### TASK
Continue the sermon text on Matthew's Gospel, picking up right after its final sentence.

### TEXT PROVIDED
------
We have before us this morning one of the most consequential texts in the New Testament. It is important on many levels. It marks a turning point in the Lord’s earthly ministry and it marks a turning point in the understanding and conviction of his disciples. It sets the stage in a very forthright way for the apostolic ministry that will follow the Lord’s ascension to heaven. It links that ministry, with all of its ups and downs, with all of its now 2,000 years of progress in the world, with the promise of eventual triumph. It presents to us, really for the first time, the New Testament church as an institution of power and authority in the world. It is, of course, a controversial text, not least for the use that Roman Catholics make of it as the principal New Testament basis for their doctrine of the papacy.
So far in this Gospel, Matthew himself has demonstrated his own conviction that Jesus is the Messiah; the Son of God. He has recorded authoritative statements to that effect by God himself (3:17) and by the evil spirits (8:29). He has, of course, presented the deeds and the teaching of the Lord Jesus as demonstrating beyond question the messianic credentials of Jesus of Nazareth. We have seen the crowds amazed at the authority of his teaching and the stupendous power of his miracles. The question is always near the surface: precisely who and what is this Jesus of Nazareth? The crowds remain in a state of fevered uncertainty and, as we will see, to keep them there was a deliberate strategy on the Lord’s part. But what of his own disciples? Do they understand? Up to this point, there has been no unmistakable and straightforward declaration as to Jesus’ identity by one of the Lord’s own disciples.
------
### MATERIAL PROVIDED

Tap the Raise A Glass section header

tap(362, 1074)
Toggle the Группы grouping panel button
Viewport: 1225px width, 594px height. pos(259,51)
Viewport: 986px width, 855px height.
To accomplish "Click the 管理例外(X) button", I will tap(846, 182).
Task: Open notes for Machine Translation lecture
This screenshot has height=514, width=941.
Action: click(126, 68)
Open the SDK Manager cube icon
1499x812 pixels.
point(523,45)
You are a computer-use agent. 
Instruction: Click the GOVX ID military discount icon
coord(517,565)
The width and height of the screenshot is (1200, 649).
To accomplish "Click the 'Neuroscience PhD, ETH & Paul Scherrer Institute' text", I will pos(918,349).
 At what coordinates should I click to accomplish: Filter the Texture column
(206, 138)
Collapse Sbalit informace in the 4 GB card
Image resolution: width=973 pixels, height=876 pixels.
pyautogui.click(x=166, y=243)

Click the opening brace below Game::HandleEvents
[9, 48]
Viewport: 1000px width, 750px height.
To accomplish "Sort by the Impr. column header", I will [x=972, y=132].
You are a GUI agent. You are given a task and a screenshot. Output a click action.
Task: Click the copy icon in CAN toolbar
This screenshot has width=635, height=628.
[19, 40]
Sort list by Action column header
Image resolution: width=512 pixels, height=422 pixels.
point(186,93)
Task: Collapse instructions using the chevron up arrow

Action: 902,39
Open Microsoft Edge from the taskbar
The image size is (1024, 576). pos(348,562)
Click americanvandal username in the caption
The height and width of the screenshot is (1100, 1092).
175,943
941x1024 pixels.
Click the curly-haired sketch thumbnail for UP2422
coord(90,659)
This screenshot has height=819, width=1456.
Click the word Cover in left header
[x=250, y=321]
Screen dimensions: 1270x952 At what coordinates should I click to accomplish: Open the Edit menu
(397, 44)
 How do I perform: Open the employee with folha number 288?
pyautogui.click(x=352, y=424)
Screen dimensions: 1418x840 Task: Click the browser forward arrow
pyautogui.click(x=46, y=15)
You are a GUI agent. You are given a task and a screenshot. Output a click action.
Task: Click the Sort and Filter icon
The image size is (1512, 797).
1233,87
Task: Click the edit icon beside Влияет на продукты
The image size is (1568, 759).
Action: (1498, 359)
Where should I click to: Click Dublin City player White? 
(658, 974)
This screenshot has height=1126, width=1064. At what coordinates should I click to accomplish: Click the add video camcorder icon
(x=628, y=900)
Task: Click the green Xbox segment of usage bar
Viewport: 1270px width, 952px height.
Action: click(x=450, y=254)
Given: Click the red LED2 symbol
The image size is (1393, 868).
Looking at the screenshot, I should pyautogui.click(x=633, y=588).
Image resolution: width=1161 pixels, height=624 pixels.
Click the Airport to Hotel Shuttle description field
------
### WRITTEN ANSWER
v.13 For this important conversation the Lord has taken his disciples away from Galilee, away from the crowds, up near the headwaters of the Jordan River. Jesus begins the conversation by asking the disciples what the crowds say about him? Who is the Son of Man? We said before that “Son of Man” seems to have been the Lord’s preferred way of referring to himself precisely because the term was not in use as a messianic title in first century Judaism. As such it did not carry with it all the misunderstandings of the Messiah and his office that were then current in Jewish thinking. Though “son of man” was a messianic title,” coming as it does from Daniel 7, for first century Jews it was a blank slate on which the Lord could write what he wished. He didn’t have to explain what the term did not mean before he would explain what it did. [Cf. Vos, Self-Disclosure of Jesus, 253-254; Reymond, Jesus, 52-67]
v.14 The fact that the crowds are proposing that Jesus was one of the great prophets come back from the dead indicates the extraordinary impact he had made on people. They were in no doubt that he was no ordinary man and that his ministry was like that of the great prophets before him. They recognized the supernatural when they saw it.
v.15 Now Jesus sharpens the point of his question: who do you, my own disciples, think that I am?
v.16 For all their failures of faith and understanding, the disciples were, by this time, far beyond the crowds in their understanding and estimation of Jesus. He is the “Christ,” that is, the Messiah. Christ is simply the Greek word that means the same thing as Messiah, viz. “anointed one.” At the time, speaking Aramaic as they would have been, Peter would have said, “You are the Messiah.” But Matthew is writing in Greek and “Messiah” is not a Greek word. While Matthew, as the narrator, has used the term before this, this is the first instance of the term in Matthew’s Gospel on the lips of a speaker. Peter goes on to say that Jesus is “the Son of the Living God.” Precisely what he understood by that confession at that moment is hard to say, but he is surely saying at the very least that Jesus had a very special relationship to God.
v.17 This strongly predestinarian statement, that Peter owes his understanding to the working of God in his heart, is like many others that we find in the Gospels and in the Gospel of Matthew itself (e.g. 11:25-26). In modern parlance we would say that Matthew and the other Gospel writers were “Calvinists!”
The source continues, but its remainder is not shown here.